* EXERCISE DETAILS
In the entries below, count every line with the word "agent". Return only the count.

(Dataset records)
======

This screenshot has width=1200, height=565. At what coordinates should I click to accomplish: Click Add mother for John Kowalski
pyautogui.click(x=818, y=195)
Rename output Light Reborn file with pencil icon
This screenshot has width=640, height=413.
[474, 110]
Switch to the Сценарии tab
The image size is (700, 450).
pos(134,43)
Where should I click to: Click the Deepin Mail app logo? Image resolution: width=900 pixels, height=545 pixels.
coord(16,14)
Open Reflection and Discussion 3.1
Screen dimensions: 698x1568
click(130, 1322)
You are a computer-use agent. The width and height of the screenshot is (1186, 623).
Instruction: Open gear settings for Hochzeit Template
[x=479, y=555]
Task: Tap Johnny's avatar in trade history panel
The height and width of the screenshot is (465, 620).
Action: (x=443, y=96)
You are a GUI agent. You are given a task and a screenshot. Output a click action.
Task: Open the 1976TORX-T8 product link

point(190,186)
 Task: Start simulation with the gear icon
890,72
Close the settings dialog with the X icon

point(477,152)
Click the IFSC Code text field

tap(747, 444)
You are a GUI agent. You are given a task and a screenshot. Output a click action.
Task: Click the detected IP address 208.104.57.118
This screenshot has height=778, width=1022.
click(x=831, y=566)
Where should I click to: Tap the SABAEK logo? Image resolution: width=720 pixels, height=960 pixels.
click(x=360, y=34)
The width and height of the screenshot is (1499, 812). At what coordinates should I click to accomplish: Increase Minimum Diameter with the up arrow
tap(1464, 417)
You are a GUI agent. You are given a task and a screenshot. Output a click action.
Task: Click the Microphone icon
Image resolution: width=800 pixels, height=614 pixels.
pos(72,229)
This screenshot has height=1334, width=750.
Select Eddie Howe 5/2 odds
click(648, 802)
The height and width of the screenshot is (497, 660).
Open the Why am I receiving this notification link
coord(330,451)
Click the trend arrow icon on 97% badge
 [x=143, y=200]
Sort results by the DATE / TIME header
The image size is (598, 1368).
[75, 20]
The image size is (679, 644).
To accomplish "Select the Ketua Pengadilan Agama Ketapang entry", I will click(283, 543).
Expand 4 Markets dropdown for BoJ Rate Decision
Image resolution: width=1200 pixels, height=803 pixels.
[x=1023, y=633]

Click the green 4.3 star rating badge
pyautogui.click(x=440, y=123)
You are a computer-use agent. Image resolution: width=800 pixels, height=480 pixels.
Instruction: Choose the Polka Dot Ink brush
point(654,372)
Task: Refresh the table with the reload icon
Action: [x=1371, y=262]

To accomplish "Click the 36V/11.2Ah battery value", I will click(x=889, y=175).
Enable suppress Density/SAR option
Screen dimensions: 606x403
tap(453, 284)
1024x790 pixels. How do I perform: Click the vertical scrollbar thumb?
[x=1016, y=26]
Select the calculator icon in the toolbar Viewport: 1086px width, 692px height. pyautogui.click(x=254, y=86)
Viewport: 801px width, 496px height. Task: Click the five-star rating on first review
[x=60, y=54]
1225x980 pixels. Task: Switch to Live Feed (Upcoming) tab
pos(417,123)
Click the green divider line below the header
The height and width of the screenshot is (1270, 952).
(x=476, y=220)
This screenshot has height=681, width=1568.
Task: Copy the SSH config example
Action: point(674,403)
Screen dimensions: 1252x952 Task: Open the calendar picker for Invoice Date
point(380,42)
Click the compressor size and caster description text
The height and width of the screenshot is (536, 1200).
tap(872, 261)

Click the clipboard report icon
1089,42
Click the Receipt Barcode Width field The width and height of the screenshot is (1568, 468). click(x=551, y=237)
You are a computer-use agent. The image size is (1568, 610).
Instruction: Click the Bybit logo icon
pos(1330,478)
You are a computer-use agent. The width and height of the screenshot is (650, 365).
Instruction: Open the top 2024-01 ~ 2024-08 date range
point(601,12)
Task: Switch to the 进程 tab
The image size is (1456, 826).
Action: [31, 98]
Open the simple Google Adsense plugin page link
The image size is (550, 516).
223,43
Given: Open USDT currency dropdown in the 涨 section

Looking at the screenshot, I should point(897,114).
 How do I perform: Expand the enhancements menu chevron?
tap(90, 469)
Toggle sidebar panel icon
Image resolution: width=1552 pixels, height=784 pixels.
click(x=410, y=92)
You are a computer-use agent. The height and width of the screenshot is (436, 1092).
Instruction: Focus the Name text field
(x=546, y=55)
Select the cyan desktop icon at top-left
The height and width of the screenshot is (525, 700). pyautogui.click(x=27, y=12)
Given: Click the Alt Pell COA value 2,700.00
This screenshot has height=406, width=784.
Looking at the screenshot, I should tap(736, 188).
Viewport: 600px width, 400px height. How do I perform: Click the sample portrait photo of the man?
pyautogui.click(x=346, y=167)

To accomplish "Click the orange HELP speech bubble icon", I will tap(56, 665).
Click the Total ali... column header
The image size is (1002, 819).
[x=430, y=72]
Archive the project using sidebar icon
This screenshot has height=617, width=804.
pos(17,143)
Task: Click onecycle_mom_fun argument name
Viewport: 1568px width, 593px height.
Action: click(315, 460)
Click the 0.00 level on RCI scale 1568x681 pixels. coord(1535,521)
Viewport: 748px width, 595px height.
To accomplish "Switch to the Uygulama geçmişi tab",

======

* RESULT FOR THIS TASK
8